| EXERCISE OBJECTIVE |
Pull out each line of the records below that contains the word "your", and copy those lines.

[A run of records]
-=-=-

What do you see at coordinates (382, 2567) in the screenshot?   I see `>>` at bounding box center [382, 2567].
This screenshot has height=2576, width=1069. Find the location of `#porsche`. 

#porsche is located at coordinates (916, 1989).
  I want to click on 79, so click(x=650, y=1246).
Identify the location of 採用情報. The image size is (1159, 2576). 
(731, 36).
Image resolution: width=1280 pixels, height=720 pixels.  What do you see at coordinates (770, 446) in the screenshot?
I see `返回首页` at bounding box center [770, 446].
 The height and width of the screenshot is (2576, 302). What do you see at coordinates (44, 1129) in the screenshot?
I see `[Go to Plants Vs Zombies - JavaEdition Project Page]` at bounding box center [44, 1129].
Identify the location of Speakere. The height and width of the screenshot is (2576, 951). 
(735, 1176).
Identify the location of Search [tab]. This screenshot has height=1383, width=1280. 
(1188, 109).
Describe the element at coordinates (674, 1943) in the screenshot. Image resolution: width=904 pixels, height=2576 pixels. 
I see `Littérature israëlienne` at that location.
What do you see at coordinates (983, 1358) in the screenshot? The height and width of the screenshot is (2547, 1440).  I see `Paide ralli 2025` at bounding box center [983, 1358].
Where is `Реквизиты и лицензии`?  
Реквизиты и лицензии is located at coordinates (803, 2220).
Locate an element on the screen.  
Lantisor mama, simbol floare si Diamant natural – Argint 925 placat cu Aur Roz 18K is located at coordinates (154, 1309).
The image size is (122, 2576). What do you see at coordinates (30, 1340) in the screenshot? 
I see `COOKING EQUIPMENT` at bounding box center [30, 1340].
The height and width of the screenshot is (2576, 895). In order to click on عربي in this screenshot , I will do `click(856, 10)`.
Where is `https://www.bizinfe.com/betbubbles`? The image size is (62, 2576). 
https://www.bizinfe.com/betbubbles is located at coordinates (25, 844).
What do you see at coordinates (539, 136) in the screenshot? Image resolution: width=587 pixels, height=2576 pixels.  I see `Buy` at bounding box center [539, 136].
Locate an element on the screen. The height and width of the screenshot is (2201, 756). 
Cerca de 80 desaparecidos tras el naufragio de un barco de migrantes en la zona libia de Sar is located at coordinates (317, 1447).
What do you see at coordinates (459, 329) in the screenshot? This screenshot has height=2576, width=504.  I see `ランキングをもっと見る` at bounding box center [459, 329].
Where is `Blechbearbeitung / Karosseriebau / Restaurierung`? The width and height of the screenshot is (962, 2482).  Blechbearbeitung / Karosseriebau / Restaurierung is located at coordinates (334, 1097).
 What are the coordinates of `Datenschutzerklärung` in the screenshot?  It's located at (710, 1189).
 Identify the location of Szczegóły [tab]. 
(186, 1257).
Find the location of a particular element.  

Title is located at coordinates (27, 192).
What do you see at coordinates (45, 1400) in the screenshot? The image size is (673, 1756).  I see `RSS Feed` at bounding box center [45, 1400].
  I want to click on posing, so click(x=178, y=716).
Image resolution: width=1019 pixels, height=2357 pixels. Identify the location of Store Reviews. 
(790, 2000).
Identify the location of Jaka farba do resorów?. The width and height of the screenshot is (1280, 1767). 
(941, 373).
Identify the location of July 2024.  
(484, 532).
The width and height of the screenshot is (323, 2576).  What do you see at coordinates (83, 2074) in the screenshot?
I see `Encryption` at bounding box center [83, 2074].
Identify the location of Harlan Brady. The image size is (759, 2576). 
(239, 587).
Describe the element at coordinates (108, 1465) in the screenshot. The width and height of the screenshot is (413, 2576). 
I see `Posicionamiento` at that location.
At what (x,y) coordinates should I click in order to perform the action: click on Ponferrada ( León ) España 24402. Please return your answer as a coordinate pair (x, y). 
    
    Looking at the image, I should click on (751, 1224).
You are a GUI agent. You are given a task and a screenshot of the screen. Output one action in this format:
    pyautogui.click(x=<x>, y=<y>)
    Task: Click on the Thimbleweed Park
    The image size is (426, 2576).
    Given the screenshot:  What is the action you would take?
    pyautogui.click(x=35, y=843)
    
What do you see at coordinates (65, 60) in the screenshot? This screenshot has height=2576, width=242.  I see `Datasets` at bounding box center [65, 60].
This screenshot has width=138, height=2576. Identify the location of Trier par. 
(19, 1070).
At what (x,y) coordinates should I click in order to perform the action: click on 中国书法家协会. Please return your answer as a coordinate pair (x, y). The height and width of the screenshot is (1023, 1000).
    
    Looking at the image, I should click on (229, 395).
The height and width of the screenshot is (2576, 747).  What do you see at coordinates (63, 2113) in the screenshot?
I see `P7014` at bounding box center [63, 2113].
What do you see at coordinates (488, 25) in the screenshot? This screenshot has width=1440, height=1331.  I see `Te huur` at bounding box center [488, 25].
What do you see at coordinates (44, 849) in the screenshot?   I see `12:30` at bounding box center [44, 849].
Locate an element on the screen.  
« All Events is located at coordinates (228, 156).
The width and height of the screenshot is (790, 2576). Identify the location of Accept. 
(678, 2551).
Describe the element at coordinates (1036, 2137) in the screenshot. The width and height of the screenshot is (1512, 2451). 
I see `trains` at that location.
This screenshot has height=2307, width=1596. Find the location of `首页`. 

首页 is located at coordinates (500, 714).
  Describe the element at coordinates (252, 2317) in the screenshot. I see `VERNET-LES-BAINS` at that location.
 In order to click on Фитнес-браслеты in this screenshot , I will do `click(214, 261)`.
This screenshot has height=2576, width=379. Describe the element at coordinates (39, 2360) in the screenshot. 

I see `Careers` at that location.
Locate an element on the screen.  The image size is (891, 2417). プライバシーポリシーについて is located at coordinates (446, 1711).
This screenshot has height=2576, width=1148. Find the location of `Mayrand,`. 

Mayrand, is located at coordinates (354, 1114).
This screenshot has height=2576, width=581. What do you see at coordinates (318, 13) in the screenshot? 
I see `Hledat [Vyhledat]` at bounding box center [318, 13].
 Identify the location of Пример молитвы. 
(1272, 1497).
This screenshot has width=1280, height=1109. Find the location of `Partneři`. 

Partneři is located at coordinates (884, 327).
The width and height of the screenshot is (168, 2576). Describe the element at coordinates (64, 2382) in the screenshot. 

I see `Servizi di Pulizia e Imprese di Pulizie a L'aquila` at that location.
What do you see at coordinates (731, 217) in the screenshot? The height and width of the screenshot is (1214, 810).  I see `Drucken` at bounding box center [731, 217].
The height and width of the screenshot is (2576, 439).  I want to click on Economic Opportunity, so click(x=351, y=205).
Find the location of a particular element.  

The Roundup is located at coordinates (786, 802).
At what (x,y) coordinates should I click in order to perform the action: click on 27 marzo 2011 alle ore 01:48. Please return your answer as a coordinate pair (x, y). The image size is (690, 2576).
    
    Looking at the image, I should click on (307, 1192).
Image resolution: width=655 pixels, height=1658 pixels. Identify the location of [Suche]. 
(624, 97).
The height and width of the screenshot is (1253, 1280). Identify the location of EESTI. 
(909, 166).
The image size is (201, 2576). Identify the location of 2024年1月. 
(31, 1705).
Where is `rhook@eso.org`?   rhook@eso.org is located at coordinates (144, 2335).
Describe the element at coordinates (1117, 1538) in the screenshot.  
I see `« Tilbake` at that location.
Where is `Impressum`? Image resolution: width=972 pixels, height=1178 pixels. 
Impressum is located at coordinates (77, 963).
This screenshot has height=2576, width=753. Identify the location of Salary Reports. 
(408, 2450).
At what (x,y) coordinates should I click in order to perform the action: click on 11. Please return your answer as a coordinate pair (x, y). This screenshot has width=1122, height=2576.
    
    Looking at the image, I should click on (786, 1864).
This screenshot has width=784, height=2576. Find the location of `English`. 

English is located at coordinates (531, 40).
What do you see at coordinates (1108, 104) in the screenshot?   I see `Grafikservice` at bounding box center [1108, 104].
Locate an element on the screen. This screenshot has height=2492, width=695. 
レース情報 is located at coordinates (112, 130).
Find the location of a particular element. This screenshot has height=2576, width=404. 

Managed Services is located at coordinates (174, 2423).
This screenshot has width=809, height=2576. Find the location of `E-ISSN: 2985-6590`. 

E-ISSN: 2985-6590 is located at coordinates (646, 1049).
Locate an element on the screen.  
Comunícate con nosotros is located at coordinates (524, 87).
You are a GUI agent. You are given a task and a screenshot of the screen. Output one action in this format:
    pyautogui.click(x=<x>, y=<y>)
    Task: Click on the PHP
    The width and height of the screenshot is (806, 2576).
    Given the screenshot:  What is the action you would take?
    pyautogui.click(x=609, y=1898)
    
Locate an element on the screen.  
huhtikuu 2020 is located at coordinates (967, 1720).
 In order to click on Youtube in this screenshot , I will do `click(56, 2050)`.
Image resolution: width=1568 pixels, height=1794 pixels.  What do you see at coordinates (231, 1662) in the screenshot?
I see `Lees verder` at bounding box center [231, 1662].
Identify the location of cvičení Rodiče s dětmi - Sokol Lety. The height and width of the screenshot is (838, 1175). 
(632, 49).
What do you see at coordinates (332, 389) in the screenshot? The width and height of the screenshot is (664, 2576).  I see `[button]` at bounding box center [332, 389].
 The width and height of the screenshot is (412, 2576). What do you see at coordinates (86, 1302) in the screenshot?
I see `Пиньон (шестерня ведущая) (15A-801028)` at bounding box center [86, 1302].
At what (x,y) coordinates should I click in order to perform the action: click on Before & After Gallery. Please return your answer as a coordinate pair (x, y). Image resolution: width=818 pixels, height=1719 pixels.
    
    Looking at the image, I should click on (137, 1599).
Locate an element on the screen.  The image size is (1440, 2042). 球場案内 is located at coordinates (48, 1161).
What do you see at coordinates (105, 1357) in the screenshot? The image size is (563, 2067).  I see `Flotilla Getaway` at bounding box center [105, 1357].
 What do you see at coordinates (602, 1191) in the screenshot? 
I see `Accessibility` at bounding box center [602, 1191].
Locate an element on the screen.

-=-=-

| FULL SOLUTION |
At what (x,y) coordinates should I click in order to perform the action: click on Ponferrada ( León ) España 24402. Please return your answer as a coordinate pair (x, y). 
At what (x,y) coordinates should I click in order to perform the action: click on 中国书法家协会. Please return your answer as a coordinate pair (x, y). The height and width of the screenshot is (1023, 1000).
At what (x,y) coordinates should I click in order to perform the action: click on 27 marzo 2011 alle ore 01:48. Please return your answer as a coordinate pair (x, y). The image size is (690, 2576).
At what (x,y) coordinates should I click in order to perform the action: click on 11. Please return your answer as a coordinate pair (x, y). This screenshot has width=1122, height=2576.
At what (x,y) coordinates should I click in order to perform the action: click on Before & After Gallery. Please return your answer as a coordinate pair (x, y). Image resolution: width=818 pixels, height=1719 pixels.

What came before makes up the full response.